> Goal
Please write out the items from the line with "Click the สูง risk column header" to the line with "point(401,230)", copying each line without changes.

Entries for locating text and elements
## begin

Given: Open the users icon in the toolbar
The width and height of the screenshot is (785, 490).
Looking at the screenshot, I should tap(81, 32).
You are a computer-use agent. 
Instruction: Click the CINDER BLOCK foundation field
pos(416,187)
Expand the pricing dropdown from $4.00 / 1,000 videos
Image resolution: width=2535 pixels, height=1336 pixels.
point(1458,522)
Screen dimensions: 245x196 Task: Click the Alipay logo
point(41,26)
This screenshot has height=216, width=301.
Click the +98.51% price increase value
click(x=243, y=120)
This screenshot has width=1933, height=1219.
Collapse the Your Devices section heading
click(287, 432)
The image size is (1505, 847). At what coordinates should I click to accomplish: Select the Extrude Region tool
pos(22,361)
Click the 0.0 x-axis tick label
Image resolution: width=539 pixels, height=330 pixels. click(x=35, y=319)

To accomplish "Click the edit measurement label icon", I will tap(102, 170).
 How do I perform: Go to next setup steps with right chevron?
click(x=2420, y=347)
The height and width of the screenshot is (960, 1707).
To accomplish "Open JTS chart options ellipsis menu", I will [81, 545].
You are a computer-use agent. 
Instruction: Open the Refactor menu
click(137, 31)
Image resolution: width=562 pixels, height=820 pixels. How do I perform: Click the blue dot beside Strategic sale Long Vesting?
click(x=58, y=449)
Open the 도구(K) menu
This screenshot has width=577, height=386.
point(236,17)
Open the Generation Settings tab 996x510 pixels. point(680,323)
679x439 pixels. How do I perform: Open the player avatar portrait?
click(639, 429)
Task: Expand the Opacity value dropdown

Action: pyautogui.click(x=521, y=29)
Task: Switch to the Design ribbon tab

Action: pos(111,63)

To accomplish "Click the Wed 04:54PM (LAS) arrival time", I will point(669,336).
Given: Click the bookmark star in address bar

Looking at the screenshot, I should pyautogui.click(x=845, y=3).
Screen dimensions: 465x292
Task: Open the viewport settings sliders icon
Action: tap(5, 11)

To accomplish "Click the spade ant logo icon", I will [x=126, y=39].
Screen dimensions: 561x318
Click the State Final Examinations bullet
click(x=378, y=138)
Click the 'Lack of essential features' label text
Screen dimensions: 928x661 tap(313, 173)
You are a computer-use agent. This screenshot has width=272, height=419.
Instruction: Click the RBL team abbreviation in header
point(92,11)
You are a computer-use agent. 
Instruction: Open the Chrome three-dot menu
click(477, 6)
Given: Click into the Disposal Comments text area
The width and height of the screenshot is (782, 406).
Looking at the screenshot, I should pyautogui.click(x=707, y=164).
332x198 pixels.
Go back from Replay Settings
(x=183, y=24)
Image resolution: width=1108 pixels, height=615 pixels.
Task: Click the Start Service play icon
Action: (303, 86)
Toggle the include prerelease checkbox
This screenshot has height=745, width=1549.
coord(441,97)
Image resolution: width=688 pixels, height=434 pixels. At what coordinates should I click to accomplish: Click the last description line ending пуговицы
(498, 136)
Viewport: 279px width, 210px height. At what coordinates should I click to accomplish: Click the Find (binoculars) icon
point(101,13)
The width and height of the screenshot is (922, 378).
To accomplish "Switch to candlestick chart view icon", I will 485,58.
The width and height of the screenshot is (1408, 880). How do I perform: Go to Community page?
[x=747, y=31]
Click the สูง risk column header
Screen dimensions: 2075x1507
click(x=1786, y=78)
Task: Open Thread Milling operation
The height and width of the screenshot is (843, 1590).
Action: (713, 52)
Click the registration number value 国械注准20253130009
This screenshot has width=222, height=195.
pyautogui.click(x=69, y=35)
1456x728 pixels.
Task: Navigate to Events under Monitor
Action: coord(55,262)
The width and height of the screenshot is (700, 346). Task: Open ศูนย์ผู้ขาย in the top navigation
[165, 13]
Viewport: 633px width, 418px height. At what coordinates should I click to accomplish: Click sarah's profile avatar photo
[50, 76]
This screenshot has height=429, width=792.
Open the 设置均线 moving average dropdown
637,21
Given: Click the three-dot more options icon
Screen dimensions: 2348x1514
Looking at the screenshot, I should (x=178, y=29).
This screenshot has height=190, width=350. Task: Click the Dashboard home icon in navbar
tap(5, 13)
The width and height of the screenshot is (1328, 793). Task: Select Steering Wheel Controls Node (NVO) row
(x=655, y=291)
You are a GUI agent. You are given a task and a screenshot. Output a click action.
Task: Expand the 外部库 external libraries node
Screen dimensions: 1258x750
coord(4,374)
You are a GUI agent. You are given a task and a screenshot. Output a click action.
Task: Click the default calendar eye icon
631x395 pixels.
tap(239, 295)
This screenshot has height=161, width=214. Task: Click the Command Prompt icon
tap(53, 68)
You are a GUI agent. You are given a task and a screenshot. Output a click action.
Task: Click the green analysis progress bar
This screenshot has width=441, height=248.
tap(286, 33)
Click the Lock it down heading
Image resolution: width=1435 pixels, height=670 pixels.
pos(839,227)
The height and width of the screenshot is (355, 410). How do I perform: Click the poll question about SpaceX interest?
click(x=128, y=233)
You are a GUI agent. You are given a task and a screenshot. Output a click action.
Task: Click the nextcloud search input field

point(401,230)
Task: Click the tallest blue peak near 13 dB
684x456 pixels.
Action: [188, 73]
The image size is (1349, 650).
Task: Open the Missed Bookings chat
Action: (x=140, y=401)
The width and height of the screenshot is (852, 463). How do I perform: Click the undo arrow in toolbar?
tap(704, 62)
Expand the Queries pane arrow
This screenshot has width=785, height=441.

## end

> Solution to this exercise
Click the สูง risk column header
Screen dimensions: 2075x1507
click(x=1786, y=78)
Task: Open Thread Milling operation
The height and width of the screenshot is (843, 1590).
Action: (713, 52)
Click the registration number value 国械注准20253130009
This screenshot has width=222, height=195.
pyautogui.click(x=69, y=35)
1456x728 pixels.
Task: Navigate to Events under Monitor
Action: coord(55,262)
The width and height of the screenshot is (700, 346). Task: Open ศูนย์ผู้ขาย in the top navigation
[165, 13]
Viewport: 633px width, 418px height. At what coordinates should I click to accomplish: Click sarah's profile avatar photo
[50, 76]
This screenshot has height=429, width=792.
Open the 设置均线 moving average dropdown
637,21
Given: Click the three-dot more options icon
Screen dimensions: 2348x1514
Looking at the screenshot, I should (x=178, y=29).
This screenshot has height=190, width=350. Task: Click the Dashboard home icon in navbar
tap(5, 13)
The width and height of the screenshot is (1328, 793). Task: Select Steering Wheel Controls Node (NVO) row
(x=655, y=291)
You are a GUI agent. You are given a task and a screenshot. Output a click action.
Task: Expand the 外部库 external libraries node
Screen dimensions: 1258x750
coord(4,374)
You are a GUI agent. You are given a task and a screenshot. Output a click action.
Task: Click the default calendar eye icon
631x395 pixels.
tap(239, 295)
This screenshot has height=161, width=214. Task: Click the Command Prompt icon
tap(53, 68)
You are a GUI agent. You are given a task and a screenshot. Output a click action.
Task: Click the green analysis progress bar
This screenshot has width=441, height=248.
tap(286, 33)
Click the Lock it down heading
Image resolution: width=1435 pixels, height=670 pixels.
pos(839,227)
The height and width of the screenshot is (355, 410). How do I perform: Click the poll question about SpaceX interest?
click(x=128, y=233)
You are a GUI agent. You are given a task and a screenshot. Output a click action.
Task: Click the nextcloud search input field

point(401,230)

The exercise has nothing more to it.